How many grams of liquid water can be solidified by the release of 0.75kJ of heat?
Would the first step be (0.75 kJ)(1 mol/6.01 kJ) ??
Thanks
Heat=Heatfusion*mass
mass= Heatavailable/heatfusion
Well, well, well, trying to solidify some water, are we? Alright, let's see.
To figure out how much water can be solidified by the release of 0.75 kJ of heat, you'll need to know the enthalpy of fusion of water.
The enthalpy of fusion of water is about 334 J/g (or 334 kJ/kg, if you prefer). So, you can use this magical conversion factor to help you out.
If you divide 0.75 kJ by 334 kJ/kg, you'll be left with the number of kilograms that can be solidified. Then, you can use the fact that 1 kilogram of water is equal to 1000 grams to find the number of grams.
So, you're on the right track with the setup. Just remember to put the conversion factor in the right place, and the answer shall be revealed!
Yes, the first step would be to convert the given amount of heat (0.75 kJ) into moles of water. To do this, you can use the molar heat capacity of water.
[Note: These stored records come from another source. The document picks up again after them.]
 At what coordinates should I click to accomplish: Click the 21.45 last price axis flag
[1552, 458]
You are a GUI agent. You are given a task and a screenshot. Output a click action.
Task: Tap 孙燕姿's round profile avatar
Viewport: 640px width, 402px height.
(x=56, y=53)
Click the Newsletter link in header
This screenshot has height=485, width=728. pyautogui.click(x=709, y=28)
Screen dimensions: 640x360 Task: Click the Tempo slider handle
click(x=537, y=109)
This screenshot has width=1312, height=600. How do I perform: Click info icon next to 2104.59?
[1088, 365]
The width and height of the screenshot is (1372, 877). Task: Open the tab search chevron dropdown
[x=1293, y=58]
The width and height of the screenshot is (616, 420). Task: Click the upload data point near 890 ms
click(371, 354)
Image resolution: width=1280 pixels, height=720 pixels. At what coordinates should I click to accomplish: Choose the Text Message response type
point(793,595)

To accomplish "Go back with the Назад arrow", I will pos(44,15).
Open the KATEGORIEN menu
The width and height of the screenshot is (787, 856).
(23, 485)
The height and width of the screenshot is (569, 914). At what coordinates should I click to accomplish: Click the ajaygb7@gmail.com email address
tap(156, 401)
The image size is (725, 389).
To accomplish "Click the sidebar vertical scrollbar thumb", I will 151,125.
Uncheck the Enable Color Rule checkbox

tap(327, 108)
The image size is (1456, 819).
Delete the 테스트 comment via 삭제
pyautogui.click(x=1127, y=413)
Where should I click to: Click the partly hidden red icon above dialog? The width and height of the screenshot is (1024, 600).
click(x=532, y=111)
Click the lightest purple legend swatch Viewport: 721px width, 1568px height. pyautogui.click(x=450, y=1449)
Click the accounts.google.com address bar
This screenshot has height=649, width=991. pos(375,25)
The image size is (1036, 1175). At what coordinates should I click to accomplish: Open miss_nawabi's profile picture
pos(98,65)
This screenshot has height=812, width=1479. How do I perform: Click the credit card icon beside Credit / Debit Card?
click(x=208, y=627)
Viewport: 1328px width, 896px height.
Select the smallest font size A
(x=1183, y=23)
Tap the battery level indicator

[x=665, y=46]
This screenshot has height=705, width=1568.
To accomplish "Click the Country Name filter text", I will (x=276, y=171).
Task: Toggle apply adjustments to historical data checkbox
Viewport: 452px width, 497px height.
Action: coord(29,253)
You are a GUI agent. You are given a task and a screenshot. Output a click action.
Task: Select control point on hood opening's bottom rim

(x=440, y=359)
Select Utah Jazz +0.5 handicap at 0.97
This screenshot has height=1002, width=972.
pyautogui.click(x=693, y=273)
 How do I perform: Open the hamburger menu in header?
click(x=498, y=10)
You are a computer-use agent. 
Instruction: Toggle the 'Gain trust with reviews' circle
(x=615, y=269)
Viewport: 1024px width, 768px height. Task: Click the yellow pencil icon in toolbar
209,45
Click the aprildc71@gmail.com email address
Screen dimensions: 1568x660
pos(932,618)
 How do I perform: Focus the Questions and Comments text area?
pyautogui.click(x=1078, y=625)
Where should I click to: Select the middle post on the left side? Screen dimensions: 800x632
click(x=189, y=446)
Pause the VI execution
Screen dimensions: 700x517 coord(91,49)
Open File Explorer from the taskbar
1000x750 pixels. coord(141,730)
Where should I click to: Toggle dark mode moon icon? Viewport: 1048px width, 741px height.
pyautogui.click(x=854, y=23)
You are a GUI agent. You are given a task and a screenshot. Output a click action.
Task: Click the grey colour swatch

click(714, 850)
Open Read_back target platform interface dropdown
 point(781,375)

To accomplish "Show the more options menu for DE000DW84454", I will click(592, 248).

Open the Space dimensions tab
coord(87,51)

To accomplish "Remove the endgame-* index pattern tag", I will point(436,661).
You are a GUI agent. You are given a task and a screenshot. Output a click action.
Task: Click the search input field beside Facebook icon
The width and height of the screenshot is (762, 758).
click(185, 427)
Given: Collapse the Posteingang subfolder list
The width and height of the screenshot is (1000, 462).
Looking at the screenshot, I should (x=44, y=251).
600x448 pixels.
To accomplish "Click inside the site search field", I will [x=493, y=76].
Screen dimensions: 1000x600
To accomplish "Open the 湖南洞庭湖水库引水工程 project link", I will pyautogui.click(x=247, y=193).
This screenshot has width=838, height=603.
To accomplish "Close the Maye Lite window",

The molar heat capacity of water is approximately 4.18 J/(g·°C), which means it takes 4.18 Joules of energy to raise the temperature of 1 gram of water by 1 degree Celsius.
Since the heat released (0.75 kJ) is given in kilojoules, you need to convert it to joules by multiplying by 1000. So, 0.75 kJ = 0.75 × 1000 J = 750 J.
Now, divide the heat energy in joules (750 J) by the molar heat capacity (4.18 J/(g·°C)) to get the number of grams of water that can be solidified:
(750 J) / (4.18 J/(g·°C)) = 179.43 grams
Therefore, approximately 179.43 grams of liquid water can be solidified by the release of 0.75 kJ of heat.